> _Dataset_
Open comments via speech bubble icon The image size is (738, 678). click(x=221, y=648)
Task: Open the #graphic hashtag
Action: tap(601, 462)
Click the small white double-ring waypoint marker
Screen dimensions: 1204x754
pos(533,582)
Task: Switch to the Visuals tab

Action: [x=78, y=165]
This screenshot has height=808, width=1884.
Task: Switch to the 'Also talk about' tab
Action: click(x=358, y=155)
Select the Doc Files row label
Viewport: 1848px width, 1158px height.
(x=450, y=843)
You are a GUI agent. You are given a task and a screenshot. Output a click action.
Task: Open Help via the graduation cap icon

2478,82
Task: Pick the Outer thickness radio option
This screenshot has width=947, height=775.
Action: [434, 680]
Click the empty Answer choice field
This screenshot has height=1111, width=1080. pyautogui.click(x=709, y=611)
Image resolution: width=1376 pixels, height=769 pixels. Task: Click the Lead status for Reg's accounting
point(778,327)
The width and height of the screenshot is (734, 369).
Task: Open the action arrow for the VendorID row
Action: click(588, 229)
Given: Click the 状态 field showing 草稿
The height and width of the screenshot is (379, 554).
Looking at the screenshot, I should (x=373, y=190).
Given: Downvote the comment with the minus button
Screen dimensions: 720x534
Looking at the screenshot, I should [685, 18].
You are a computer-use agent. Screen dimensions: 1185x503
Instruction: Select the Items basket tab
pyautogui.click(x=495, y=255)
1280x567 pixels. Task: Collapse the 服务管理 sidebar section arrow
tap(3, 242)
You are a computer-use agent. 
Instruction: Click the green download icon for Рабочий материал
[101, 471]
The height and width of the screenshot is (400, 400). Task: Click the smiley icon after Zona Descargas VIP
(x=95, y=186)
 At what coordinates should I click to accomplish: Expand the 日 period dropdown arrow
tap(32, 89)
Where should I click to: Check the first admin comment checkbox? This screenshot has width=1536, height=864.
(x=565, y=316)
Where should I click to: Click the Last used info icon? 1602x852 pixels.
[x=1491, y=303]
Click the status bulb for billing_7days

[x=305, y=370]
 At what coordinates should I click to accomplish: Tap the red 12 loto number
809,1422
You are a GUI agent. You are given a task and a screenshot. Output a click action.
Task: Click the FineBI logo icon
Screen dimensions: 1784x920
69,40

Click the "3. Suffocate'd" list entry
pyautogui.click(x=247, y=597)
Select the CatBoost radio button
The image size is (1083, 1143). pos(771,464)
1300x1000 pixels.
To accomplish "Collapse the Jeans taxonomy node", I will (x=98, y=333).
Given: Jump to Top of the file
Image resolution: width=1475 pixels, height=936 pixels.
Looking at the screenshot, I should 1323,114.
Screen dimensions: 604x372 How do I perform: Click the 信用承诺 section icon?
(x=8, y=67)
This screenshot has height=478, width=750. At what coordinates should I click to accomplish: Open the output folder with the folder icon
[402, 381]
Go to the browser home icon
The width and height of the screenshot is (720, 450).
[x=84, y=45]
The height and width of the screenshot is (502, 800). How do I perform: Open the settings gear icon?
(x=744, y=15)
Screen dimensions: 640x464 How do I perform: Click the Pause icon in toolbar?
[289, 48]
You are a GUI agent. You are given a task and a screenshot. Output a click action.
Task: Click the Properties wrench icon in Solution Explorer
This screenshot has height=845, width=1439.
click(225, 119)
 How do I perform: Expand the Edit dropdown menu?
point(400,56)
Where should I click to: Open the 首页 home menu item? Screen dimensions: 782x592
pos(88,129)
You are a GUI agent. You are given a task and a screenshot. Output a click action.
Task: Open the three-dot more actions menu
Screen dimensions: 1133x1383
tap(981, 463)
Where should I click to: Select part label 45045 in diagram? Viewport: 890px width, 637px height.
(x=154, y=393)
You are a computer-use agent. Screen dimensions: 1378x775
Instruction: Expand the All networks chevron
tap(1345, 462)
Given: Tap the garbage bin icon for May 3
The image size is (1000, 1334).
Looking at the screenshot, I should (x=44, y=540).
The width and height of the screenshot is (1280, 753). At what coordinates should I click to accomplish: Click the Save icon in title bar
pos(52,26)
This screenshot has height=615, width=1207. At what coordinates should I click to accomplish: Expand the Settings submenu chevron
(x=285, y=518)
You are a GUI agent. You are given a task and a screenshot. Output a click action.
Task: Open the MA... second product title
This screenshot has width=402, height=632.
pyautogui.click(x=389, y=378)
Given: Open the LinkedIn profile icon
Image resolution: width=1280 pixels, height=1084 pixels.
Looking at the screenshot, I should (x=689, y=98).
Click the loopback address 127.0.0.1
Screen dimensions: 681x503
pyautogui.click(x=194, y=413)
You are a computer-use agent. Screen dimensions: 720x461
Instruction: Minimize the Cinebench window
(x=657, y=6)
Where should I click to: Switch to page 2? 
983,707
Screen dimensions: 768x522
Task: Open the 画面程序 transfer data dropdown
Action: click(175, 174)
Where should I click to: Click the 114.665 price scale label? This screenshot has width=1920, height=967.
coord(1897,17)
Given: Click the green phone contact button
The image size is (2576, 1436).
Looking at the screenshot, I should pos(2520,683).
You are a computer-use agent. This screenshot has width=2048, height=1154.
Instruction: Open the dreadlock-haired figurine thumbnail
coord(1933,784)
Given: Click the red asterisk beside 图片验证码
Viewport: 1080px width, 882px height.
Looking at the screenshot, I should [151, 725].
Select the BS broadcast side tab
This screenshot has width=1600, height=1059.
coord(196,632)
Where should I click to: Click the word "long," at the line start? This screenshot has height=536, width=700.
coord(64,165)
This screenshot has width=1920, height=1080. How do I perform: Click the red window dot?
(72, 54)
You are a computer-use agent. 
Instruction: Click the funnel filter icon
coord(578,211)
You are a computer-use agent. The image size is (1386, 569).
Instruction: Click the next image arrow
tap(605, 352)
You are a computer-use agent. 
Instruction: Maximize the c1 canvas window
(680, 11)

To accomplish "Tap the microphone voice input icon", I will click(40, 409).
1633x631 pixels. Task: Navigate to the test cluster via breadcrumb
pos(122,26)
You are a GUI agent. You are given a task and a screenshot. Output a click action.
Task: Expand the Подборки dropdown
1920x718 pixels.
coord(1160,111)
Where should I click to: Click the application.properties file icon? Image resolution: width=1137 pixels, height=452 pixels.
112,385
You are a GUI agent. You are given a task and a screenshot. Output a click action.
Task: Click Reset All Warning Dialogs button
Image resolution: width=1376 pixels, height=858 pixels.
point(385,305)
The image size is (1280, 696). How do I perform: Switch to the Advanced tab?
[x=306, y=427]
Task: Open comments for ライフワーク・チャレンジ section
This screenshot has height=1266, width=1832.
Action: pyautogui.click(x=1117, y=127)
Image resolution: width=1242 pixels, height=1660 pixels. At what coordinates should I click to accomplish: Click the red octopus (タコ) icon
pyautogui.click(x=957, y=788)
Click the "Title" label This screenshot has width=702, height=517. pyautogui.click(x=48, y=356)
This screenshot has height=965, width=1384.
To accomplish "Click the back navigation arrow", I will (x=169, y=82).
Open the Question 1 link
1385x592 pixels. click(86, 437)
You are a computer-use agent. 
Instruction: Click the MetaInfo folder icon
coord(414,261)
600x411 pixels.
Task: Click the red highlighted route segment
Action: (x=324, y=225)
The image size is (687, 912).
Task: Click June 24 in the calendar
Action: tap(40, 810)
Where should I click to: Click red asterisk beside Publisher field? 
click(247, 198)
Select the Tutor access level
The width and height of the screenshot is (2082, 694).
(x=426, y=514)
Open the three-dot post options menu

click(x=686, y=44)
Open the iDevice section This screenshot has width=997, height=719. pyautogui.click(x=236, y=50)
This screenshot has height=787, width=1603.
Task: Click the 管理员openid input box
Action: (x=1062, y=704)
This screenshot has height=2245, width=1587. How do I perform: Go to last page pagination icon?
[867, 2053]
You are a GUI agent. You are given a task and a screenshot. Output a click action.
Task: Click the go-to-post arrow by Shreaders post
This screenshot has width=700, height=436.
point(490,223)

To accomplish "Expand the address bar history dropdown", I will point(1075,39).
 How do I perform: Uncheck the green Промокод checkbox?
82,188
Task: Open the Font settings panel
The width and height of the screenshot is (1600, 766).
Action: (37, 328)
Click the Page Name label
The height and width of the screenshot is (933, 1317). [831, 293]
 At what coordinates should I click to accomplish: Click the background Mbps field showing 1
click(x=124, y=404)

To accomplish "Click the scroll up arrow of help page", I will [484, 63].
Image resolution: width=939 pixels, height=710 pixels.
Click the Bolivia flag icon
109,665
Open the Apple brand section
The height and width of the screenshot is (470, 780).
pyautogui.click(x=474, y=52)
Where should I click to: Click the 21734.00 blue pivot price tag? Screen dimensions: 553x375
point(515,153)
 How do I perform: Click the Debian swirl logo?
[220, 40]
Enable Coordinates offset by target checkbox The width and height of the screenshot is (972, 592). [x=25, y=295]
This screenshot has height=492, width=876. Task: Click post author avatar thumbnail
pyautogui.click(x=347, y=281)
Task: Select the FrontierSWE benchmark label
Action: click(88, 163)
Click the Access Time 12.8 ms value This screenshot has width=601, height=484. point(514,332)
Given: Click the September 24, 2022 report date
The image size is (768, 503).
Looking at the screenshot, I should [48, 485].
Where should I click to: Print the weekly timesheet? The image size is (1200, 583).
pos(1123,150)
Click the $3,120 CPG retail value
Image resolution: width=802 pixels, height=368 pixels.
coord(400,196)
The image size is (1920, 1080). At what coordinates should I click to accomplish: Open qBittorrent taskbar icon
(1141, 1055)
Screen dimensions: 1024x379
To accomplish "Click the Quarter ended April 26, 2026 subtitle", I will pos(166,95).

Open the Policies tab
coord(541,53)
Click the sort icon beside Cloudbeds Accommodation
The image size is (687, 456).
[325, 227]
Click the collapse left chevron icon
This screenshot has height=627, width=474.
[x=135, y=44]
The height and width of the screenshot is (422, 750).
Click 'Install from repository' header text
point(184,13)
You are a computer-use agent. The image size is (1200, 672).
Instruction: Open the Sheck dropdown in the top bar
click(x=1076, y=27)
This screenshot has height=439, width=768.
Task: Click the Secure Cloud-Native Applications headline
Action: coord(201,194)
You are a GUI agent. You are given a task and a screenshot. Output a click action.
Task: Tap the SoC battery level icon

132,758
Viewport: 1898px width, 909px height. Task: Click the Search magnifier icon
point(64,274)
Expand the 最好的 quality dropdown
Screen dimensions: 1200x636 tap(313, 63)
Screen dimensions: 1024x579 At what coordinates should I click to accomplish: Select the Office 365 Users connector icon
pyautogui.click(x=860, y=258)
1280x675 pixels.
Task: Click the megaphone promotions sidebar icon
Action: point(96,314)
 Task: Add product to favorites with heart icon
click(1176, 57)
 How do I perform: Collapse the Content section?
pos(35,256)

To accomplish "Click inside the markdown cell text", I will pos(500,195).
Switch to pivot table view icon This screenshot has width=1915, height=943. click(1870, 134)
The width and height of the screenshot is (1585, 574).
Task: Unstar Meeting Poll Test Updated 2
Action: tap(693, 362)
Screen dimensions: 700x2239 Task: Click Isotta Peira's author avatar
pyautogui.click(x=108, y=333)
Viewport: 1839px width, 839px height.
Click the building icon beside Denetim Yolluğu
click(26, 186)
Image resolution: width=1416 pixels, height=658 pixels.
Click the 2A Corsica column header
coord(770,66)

> _What you will do_
Every line above from the line with "This screenshot has height=1266, width=1832." to the line with "Select the Tutor access level" is wanted, ends included; write them out exactly and add no other line.

> _Solution to this task_
This screenshot has height=1266, width=1832.
Action: pyautogui.click(x=1117, y=127)
Image resolution: width=1242 pixels, height=1660 pixels. At what coordinates should I click to accomplish: Click the red octopus (タコ) icon
pyautogui.click(x=957, y=788)
Click the "Title" label This screenshot has width=702, height=517. pyautogui.click(x=48, y=356)
This screenshot has height=965, width=1384.
To accomplish "Click the back navigation arrow", I will (x=169, y=82).
Open the Question 1 link
1385x592 pixels. click(86, 437)
You are a computer-use agent. 
Instruction: Click the MetaInfo folder icon
coord(414,261)
600x411 pixels.
Task: Click the red highlighted route segment
Action: (x=324, y=225)
The image size is (687, 912).
Task: Click June 24 in the calendar
Action: tap(40, 810)
Where should I click to: Click red asterisk beside Publisher field? 
click(247, 198)
Select the Tutor access level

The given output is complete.